Bonus – Bias nach Subgruppe

Python

Python
SEED = 42
import pandas as pd
from sklearn.linear_model import LogisticRegression
from sklearn.metrics import roc_auc_score
from sklearn.model_selection import train_test_split
from sklearn.pipeline import Pipeline
from sklearn.preprocessing import StandardScaler

df = pd.read_csv("https://schradern.github.io/data-science-coach/data/kohorte.csv")
df["is_sepsis"] = (df["aufnahmegrund"] == "Sepsis").astype(int)
df["is_smoker"] = (df["raucherstatus"] == "aktiv").astype(int)
X = df[["alter", "sofa_score", "crp_mg_l", "diabetes", "is_sepsis", "is_smoker"]]
y = df["verstorben_30d"]

X_train, X_test, y_train, y_test = train_test_split(
    X, y, test_size=0.2, stratify=y, random_state=SEED
)
pipeline = Pipeline([
    ("scale", StandardScaler()),
    ("model", LogisticRegression(max_iter=1000, class_weight="balanced", random_state=SEED)),
])
pipeline.fit(X_train, y_train)
probs = pipeline.predict_proba(X_test)[:, 1]

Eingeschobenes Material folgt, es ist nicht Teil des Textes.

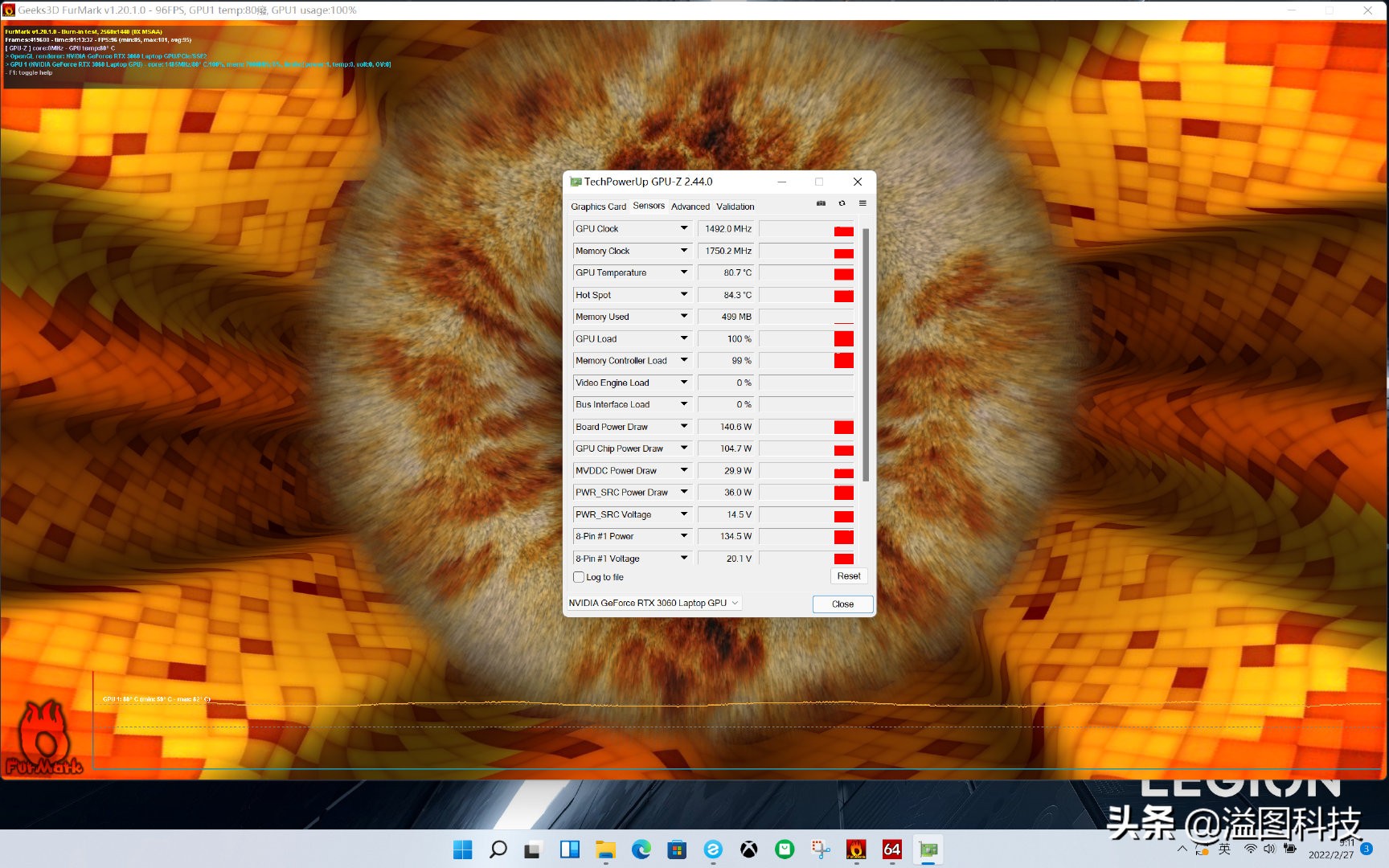
Task: Enable the Log to file checkbox
Action: pos(579,577)
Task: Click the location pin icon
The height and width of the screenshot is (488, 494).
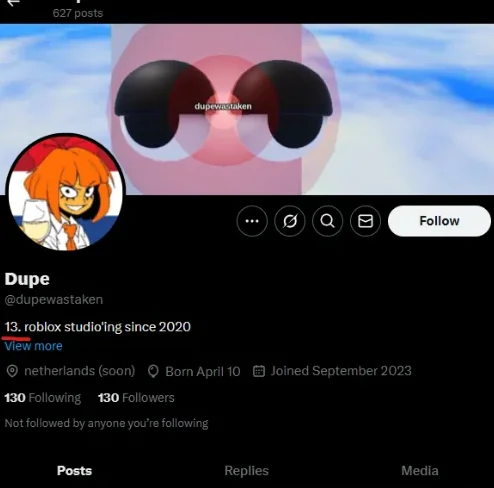Action: [12, 371]
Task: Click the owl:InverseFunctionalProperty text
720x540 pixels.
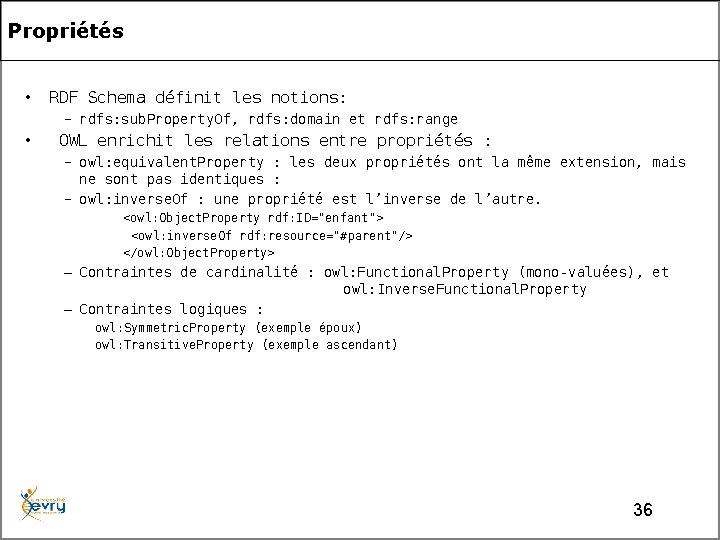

for group_val, label in [(0, "ohne Diabetes"), (1, "mit Diabetes")]:
    mask = X_test["diabetes"] == group_val
    n_events = y_test[mask].sum()
    if mask.sum() > 5 and n_events > 0:
        auc_sub = roc_auc_score(y_test[mask], probs[mask])
        print(f"{label}: n = {mask.sum()}, Ereignisse = {n_events}, AUC = {auc_sub:.3f}")
    else:
        print(f"{label}: zu wenige Ereignisse für stabilen AUC ({n_events})")
# ohne Diabetes: n = 79, Ereignisse = 11, AUC = 0.902
# mit Diabetes:  n = 21, Ereignisse = 5,  AUC = 0.800

Interpretation: Auf diesem Split liegt die Subgruppen-AUC bei 0,902 (ohne Diabetes) vs. 0,800 (mit Diabetes), eine Differenz von rund 0,10. Bei nur 5 Ereignissen in der Diabetes-Gruppe ist das kein belastbarer Befund (die Konfidenzintervalle beider Werte überlappen sich vermutlich stark), aber es illustriert das Prinzip: Ein globaler AUC (hier 0,880) kann eine schlechtere Diskriminierung in einer Subgruppe komplett verdecken. Größere reale Diskrepanzen (z. B. 0,85 vs. 0,60) haben typischerweise dieselben Ursachen: weniger Trainingsbeispiele für diese Gruppe, systematisch andere klinische Präsentation, oder weniger informative Prädiktoren in dieser Subgruppe. Subgruppen-AUC ist deshalb eine ethische Mindestprüfung vor jedem klinischen Einsatz, nicht ein optionales Extra, auch wenn (wie hier) die Stichprobe für eine sichere Aussage zu klein ist.